OpenAI revealed Sora 2’s safety principles: from deepfakes to content labeling
OpenAI revealed how safety was built into Sora 2 from the very start of development. The next-generation video model and social platform for creativity…
AI-processed from OpenAI Blog; edited by Hamidun News
OpenAI published a detailed description of the safety approach underlying Sora 2 — the new version of the video generation model — and the corresponding content creation application. The company emphasizes: security was not added on top of a finished product — it was built into the architecture from the very beginning of development. Sora 2 represents a new generation of OpenAI's video model, capable of generating realistic videos from text and visual prompts with substantially higher quality.
Simultaneously, OpenAI launched Sora as a standalone social platform oriented toward creative users: artists, directors, bloggers, and content creators. It is precisely the combination of a powerful model and an open public platform that, in the company's view, creates fundamentally new security challenges — ones the industry has not previously faced at this scale.
Protection is organized at multiple levels. The first is control at the model level itself. Sora 2 is trained to reject requests that violate acceptable use policy: creation of deepfakes of real people without their consent, sexualized content involving minors, materials promoting violence or spreading disinformation. This layer of protection is built directly into the model weights and activates before content is even generated. The second level comprises platform-side measures. The Sora app includes age verification, regional restrictions on certain types of content, complaint systems, and moderation tools that allow users to report violations.
Special attention deserves the work with content attribution. All videos created through Sora are marked using the C2PA standard (Coalition for Content Provenance and Authenticity) — a set of technical metadata that allows identifying material as AI-generated. This means that even after downloading and republishing a video, its origin can be established technically. The initiative is aimed at combating disinformation: editorial offices, platforms, and ordinary users will be able to see what was created by AI rather than captured by camera.
Another important element is external testing. Before public launch, OpenAI conducted large-scale red teaming: independent security researchers, filmmakers, and human rights organizations stress-tested the model, attempting to identify vulnerabilities and ways to circumvent restrictions. Their findings directly influenced the final configuration of the security system.
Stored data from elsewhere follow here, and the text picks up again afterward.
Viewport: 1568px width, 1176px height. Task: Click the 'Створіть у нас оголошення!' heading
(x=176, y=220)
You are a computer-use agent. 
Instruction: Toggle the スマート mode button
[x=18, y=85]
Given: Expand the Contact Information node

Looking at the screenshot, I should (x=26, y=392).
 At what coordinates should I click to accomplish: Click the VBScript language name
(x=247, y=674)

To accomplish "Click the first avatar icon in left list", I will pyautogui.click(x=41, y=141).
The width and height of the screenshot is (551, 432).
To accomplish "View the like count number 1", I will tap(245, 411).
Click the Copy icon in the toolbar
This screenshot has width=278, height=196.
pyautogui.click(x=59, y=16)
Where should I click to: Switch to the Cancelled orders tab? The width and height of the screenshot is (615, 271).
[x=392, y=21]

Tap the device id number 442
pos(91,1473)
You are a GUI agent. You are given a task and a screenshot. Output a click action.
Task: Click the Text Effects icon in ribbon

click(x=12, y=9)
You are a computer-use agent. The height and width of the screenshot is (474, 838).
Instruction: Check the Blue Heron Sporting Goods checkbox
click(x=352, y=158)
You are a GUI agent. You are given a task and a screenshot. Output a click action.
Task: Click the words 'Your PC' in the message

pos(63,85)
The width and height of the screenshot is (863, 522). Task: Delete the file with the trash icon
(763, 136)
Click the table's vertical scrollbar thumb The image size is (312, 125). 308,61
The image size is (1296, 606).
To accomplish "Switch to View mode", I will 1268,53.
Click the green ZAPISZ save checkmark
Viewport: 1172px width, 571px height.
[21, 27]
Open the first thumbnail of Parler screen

The company openly acknowledges: no single protective mechanism provides absolute guarantees. The bet is placed on layered protection — a combination of model limitations, platform rules, technical attribution, and moderation tools. Instead of seeking one perfect filter, OpenAI is building a system of mutually complementary barriers, each of which complicates abuse. Launching powerful video models into public access is always a compromise between creative potential and risks. The more realistic the synthesized content, the higher the stakes for society. The real test of OpenAI's approach will come not at the moment of release, but as Sora 2 begins to be used by millions of people in the most varied — including unpredictable — contexts.